---------- Data records ----------

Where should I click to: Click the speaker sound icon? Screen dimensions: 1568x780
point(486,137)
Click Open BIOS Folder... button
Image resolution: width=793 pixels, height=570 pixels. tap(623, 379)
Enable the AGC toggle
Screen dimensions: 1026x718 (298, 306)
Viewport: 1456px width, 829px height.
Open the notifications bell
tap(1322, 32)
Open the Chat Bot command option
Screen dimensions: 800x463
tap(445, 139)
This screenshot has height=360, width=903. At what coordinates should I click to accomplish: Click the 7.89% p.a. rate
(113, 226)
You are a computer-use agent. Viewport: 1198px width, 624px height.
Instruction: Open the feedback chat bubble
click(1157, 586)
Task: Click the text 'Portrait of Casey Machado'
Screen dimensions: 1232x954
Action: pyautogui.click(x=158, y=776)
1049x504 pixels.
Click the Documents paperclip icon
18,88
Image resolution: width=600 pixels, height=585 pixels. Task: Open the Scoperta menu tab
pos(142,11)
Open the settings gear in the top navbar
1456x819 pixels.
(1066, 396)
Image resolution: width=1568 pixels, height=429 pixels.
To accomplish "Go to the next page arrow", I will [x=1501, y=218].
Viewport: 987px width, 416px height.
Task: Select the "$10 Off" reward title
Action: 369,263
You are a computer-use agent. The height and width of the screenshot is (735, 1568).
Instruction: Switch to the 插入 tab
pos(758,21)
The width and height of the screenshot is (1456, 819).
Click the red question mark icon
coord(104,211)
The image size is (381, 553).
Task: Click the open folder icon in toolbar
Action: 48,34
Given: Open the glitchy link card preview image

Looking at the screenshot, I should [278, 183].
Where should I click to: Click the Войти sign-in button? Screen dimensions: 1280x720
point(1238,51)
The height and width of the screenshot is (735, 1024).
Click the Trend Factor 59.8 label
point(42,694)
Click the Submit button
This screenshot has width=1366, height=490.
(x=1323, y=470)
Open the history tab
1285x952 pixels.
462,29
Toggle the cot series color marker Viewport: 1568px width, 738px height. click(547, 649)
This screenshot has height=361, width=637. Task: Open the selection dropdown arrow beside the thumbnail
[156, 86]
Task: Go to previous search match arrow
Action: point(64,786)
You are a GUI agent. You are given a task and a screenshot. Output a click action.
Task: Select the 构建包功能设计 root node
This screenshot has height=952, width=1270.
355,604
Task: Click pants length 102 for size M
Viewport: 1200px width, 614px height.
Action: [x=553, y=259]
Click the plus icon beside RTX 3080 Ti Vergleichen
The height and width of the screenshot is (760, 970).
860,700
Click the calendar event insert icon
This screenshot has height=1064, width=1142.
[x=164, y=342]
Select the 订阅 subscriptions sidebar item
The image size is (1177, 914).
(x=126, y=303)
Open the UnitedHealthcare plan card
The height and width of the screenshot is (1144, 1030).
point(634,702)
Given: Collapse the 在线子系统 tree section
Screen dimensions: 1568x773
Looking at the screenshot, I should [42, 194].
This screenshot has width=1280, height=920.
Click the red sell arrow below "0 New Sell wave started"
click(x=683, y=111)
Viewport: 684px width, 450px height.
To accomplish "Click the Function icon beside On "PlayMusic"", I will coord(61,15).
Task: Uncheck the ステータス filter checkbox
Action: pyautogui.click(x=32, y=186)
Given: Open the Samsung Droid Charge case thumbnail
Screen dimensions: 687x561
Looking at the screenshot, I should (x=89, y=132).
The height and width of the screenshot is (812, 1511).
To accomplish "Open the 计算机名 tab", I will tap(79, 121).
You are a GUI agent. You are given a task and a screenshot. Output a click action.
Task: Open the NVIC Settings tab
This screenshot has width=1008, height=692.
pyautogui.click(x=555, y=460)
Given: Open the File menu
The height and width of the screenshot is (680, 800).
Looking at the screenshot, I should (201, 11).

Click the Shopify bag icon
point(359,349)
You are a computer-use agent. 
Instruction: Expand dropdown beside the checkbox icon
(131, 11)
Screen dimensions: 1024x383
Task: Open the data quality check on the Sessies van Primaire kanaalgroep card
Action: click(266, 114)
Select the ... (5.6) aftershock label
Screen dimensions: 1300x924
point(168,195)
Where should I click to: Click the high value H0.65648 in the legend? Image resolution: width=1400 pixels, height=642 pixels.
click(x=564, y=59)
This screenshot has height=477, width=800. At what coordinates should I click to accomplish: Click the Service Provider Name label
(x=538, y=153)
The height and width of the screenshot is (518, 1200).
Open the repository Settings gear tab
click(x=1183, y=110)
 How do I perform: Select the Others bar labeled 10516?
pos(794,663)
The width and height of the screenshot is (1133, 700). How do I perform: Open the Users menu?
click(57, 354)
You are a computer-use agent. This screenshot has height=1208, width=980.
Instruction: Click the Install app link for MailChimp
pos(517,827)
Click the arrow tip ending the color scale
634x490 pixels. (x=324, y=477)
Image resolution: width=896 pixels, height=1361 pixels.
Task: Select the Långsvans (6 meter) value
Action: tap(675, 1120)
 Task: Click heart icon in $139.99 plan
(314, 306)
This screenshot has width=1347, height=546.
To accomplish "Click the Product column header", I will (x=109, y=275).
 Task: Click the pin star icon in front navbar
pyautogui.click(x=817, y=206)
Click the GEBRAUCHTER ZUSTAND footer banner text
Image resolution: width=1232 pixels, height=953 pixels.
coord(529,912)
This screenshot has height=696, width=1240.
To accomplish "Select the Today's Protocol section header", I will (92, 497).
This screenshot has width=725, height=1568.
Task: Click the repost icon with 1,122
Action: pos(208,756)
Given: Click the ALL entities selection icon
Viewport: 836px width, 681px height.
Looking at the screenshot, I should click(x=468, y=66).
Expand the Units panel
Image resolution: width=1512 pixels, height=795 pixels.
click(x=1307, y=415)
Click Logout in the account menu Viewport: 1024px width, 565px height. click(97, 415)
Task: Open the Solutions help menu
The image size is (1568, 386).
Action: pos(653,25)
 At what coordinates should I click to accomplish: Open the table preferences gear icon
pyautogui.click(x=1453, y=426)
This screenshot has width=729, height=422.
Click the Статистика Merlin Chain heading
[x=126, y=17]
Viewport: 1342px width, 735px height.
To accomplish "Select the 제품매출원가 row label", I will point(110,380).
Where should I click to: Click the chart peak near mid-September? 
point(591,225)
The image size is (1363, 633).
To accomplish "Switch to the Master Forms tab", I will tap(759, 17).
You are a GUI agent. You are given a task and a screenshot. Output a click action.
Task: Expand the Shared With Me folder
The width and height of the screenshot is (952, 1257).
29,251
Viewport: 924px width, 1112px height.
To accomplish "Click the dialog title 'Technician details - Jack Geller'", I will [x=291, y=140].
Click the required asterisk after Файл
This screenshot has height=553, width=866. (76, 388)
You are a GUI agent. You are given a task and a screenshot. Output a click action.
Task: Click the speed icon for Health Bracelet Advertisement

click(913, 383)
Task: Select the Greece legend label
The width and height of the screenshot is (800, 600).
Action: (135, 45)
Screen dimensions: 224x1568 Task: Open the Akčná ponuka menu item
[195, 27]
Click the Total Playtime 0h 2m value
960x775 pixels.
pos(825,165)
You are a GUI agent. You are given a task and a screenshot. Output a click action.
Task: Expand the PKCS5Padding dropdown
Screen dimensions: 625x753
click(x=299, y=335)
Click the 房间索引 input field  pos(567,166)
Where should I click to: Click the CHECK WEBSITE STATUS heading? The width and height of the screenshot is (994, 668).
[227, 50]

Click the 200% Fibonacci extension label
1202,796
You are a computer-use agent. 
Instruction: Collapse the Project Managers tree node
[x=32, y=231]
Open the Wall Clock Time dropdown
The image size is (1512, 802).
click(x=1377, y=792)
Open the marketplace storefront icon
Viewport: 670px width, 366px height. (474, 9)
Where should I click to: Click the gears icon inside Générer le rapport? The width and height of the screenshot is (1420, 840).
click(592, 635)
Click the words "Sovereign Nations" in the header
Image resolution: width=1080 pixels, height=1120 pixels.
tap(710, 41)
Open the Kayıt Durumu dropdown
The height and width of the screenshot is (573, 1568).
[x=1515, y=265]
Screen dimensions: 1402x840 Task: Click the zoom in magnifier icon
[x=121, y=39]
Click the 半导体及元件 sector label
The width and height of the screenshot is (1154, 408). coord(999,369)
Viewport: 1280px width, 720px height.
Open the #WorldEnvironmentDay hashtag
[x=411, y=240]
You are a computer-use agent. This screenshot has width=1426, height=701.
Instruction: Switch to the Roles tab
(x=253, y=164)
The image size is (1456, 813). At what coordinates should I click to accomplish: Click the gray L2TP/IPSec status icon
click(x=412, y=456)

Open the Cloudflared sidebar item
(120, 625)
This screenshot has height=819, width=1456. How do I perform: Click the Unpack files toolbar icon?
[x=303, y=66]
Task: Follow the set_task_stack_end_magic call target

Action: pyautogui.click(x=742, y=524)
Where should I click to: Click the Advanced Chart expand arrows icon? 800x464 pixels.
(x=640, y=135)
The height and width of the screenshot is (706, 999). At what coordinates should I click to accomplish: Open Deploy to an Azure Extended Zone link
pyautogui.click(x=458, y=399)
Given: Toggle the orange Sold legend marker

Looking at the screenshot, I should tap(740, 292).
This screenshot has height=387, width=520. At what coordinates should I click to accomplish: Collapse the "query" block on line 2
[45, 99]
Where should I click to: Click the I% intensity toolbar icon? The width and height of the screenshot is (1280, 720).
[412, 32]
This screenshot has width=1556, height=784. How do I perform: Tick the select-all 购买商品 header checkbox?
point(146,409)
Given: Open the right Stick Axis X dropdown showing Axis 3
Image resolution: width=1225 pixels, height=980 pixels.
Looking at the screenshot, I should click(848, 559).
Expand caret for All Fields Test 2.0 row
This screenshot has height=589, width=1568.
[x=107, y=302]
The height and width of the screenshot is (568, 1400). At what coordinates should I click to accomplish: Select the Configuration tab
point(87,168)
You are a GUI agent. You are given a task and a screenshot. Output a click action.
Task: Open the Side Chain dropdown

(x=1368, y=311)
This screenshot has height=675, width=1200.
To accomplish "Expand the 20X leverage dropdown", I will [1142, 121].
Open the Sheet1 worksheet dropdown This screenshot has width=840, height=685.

----------

The request:
Please copy the lines above word for word, from the line with "Click the Shopify bag icon" to the line with "will (x=109, y=275).", including both of those lines.

Exercise solution:
Click the Shopify bag icon
point(359,349)
You are a computer-use agent. 
Instruction: Expand dropdown beside the checkbox icon
(131, 11)
Screen dimensions: 1024x383
Task: Open the data quality check on the Sessies van Primaire kanaalgroep card
Action: click(266, 114)
Select the ... (5.6) aftershock label
Screen dimensions: 1300x924
point(168,195)
Where should I click to: Click the high value H0.65648 in the legend? Image resolution: width=1400 pixels, height=642 pixels.
click(x=564, y=59)
This screenshot has height=477, width=800. At what coordinates should I click to accomplish: Click the Service Provider Name label
(x=538, y=153)
The height and width of the screenshot is (518, 1200).
Open the repository Settings gear tab
click(x=1183, y=110)
 How do I perform: Select the Others bar labeled 10516?
pos(794,663)
The width and height of the screenshot is (1133, 700). How do I perform: Open the Users menu?
click(57, 354)
You are a computer-use agent. This screenshot has height=1208, width=980.
Instruction: Click the Install app link for MailChimp
pos(517,827)
Click the arrow tip ending the color scale
634x490 pixels. (x=324, y=477)
Image resolution: width=896 pixels, height=1361 pixels.
Task: Select the Långsvans (6 meter) value
Action: tap(675, 1120)
 Task: Click heart icon in $139.99 plan
(314, 306)
This screenshot has width=1347, height=546.
To accomplish "Click the Product column header", I will (x=109, y=275).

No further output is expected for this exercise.